### Work required:
For each line of the data below that includes the string "Given", count one, and answer with the sum only.

### Provided information:
########################################
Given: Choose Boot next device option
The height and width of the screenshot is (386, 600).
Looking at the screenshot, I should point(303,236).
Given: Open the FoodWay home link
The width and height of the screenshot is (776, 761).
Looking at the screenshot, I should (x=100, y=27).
########################################
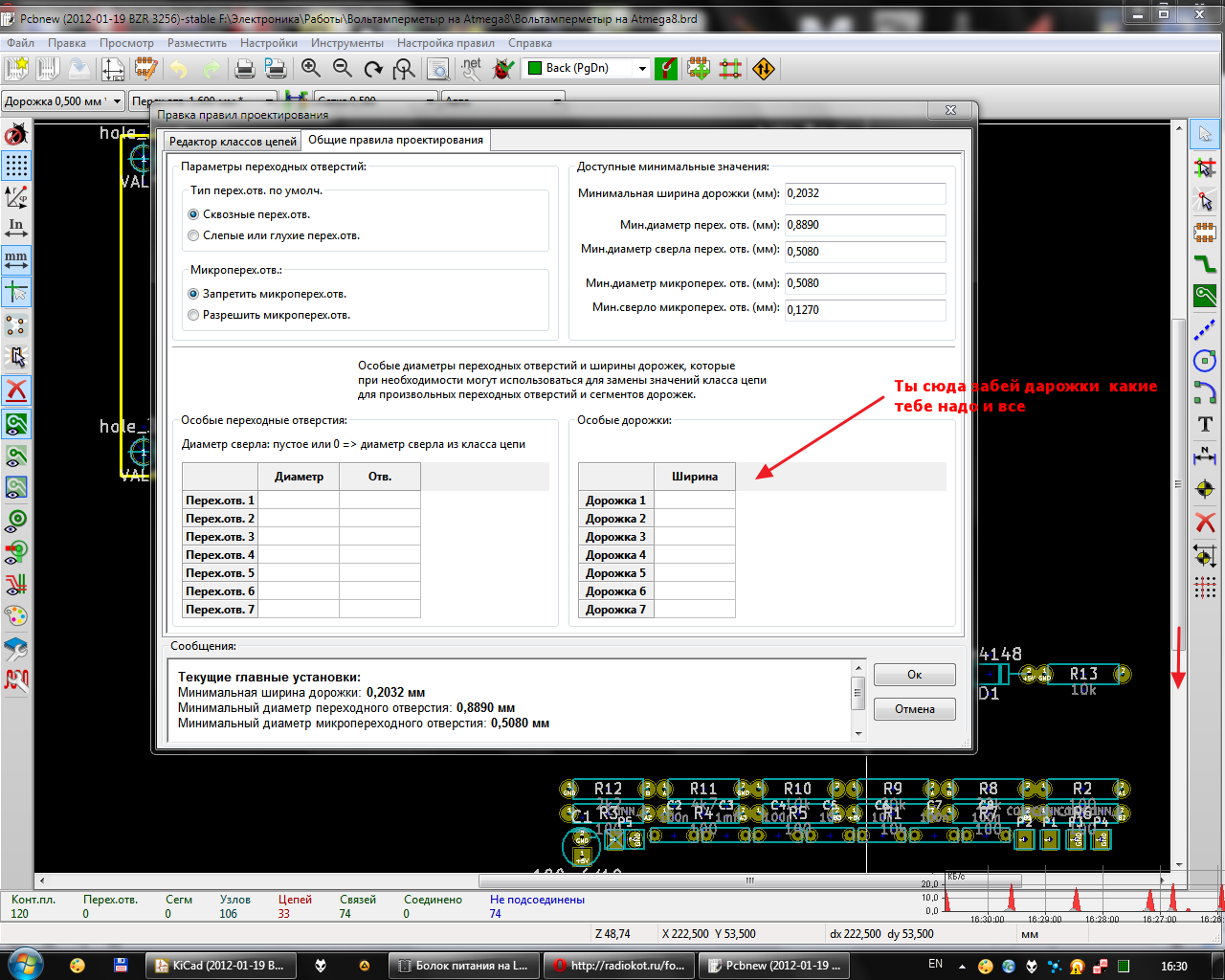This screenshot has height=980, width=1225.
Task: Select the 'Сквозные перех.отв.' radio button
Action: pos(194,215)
########################################
### Response below:
2